KÜRE LogoKÜRE Logo
Ai badge logo

Bu madde yapay zeka desteği ile üretilmiştir.

Şehzade Mustafa Mersiyesi (Şiir)

Edebiyat+1 Daha
fav gif
Kaydet
kure star outline

Taşlıcalı Yahyâ Bey’in (ö. 1582) Şehzâde Mustafa Mersiyesi, Kanûnî Sultan Süleyman’ın oğlu Şehzâde Mustafa’nın 1553’te idamı üzerine kaleme alınmış, Klasik Türk edebiyatının en bilinen mersiyelerinden biridir. Eser, dönemin siyasî atmosferine eleştiri yöneltmesi ve toplumsal infiali şiir diline taşımasıyla öne çıkar. Kanûnî Hicviyesi nitelemesiyle de anılır. 

Biçim ve Ölçü

Mersiye, onar mısralık yedi bentten oluşan bir terkîb-i benddir. Mefâ‘ilün / fe‘ilâtün / mefâ‘ilün / fe‘ilün vezniyle yazılmıştır. Bu teknik tercih, şiirde yükselip alçalan duygusal dalgalanmayı taşıyan ahengi desteklemek için kullanılmıştır.

Tarihî Bağlam

Mustafa’nın öldürülmesi yeniçeriler, aydınlar ve halk arasında büyük üzüntü ve tepki doğurmuş; şairlerce birçok mersiye yazılmış, bunlar içinde Yahyâ Bey’in mersiyesi en dikkat çeken yankıyı uyandırmıştır. Şair, özellikle Sadrazam Rüstem Paşa’yı, dolaylı olarak da Kanûnî’yi sorumlu tutan ifadeler kullanarak dönemin hissiyatına tercüman olmuştur.

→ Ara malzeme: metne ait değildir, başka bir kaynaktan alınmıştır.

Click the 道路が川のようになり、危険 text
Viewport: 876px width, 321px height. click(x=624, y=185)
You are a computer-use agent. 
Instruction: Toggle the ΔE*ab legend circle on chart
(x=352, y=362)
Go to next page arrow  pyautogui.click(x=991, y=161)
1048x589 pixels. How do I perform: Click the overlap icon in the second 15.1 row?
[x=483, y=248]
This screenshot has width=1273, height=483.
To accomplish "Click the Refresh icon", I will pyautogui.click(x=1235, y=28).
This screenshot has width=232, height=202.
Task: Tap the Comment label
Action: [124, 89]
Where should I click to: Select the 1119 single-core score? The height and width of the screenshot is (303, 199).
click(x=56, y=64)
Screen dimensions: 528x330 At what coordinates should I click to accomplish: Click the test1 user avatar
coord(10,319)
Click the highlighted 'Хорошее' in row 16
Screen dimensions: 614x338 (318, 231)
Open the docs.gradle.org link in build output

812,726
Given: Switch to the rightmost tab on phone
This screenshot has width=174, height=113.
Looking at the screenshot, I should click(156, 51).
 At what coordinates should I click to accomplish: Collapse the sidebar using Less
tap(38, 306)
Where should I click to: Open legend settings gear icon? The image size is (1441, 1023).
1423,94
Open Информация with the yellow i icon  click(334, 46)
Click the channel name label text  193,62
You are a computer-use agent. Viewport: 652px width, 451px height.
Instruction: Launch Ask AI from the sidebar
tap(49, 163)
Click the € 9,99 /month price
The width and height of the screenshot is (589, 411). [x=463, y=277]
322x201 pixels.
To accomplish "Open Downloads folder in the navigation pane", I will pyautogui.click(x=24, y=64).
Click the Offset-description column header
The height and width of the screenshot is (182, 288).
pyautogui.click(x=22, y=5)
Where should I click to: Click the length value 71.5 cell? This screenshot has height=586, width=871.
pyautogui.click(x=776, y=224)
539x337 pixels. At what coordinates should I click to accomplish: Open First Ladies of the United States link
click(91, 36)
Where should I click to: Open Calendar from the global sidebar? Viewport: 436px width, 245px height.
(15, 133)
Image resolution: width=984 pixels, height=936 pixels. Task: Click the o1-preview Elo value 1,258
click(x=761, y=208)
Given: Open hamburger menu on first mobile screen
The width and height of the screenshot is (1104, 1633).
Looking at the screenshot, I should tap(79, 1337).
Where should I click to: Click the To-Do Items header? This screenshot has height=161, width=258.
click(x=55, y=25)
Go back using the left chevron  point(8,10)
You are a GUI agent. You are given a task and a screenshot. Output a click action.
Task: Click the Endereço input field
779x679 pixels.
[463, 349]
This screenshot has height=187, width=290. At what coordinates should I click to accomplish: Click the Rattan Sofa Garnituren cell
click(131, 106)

Şehzâde Mustafa Mersiyesi veya Kanûnî Hicviyesi

Şiirin orijinal sözleri ve günümüz Türkçesiyle açıklaması şöyledir:

1. Bent

Meded meded bu cihânuñ yıkıldı bir yanı

Ecel Celâlîleri aldı Mustafâ Han’ı


İmdat! Yardım edin! Bu cihanın bir yanı yıkıldı (zira)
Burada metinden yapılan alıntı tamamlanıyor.